In the most controversial Canadian bioethics case in years, a British Columbia court has heard that outlawing euthanasia is akin to torture.
A significant change may be afoot in bioethics discourse: major issues are now being portrayed as matters of human rights rather than simply autonomy. First, access to health care, then contraceptives, then abortion. The latest, predictably, is euthanasia.
In the most controversial Canadian bioethics case in years, a British Columbia court has heard that outlawing euthanasia is akin to torture. Lawyer Joseph Arvay represents two surviving plaintiffs in the case of Carter et al vs. the Attorney General of Canada. He says the ban on assisted suicide is tantamount to torture. “The choice for those people is, if they comply with the law, they will suffer, and for some of the people the suffering could be tantamount to torture,” Arvay told a three-judge appeal panel.

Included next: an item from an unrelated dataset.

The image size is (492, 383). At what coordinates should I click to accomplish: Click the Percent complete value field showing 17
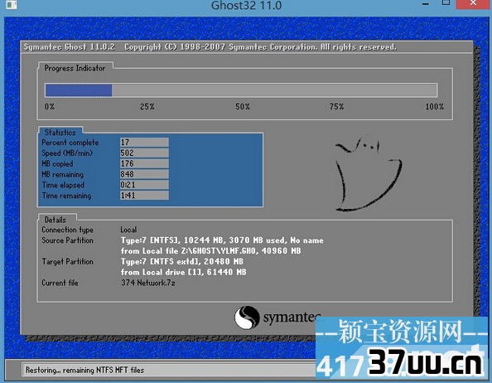144,143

He continued: “they’re given the choice: torture or early death. And some people will take the early death, because they were driven to that choice by the law.”
Arvay’s comments come in the wake a recent UN report on torture in health care. There, Juan Mendez, an Argentinean human rights expert, listed dozens of medical issues that are “tantamount to torture or cruel, inhuman or degrading treatment.” Included were involuntary psychiatric treatment, denial of methadone in jails, as well as unethical experimentation.

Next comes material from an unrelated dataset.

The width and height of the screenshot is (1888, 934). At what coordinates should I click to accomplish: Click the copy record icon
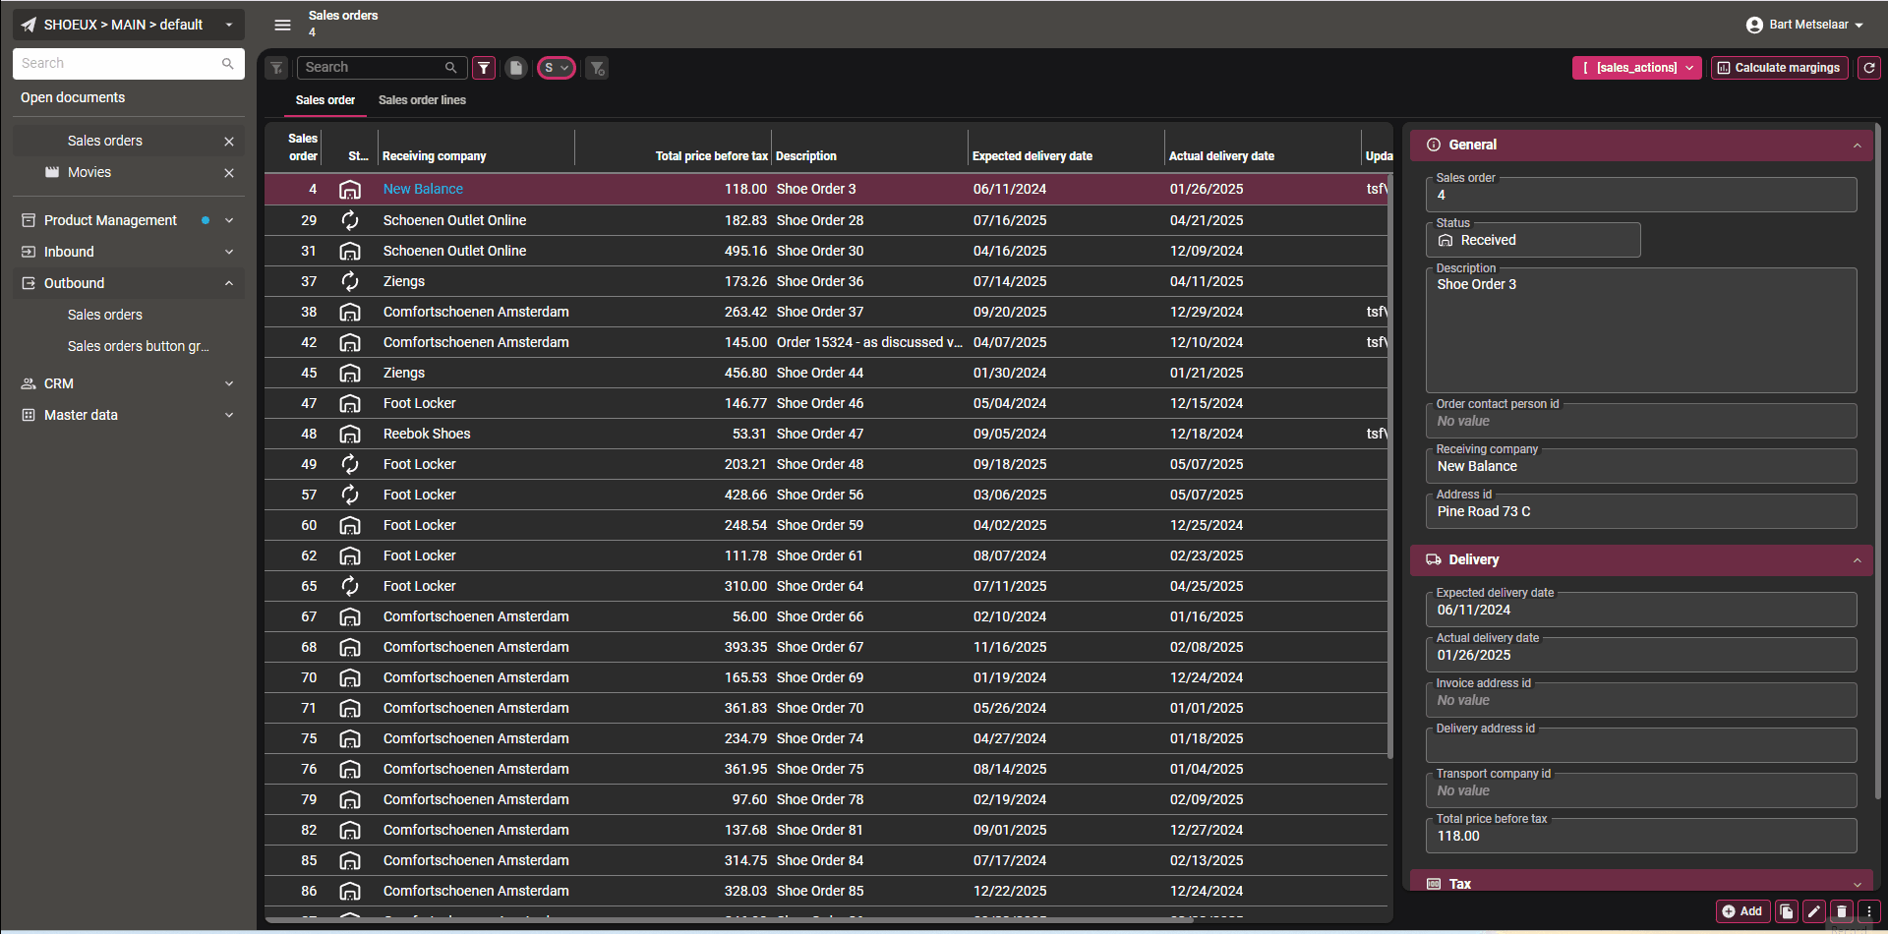pos(1787,911)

The Canadian government does not support assisted suicide, arguing that the laws themselves actually “protect” the lives the sick and elderly. “These laws exist to protect all Canadians, including the most vulnerable members of our society, such as those who are sick or elderly and persons with disabilities”, said Federal Attorney-General Rob Nicholson.
The case is currently before the British Columbia Court of Appeal, after being heard by the BC Supreme Court in 2012. That court ruled that a federal law banning doctor-assisted suicide is unconstitutional.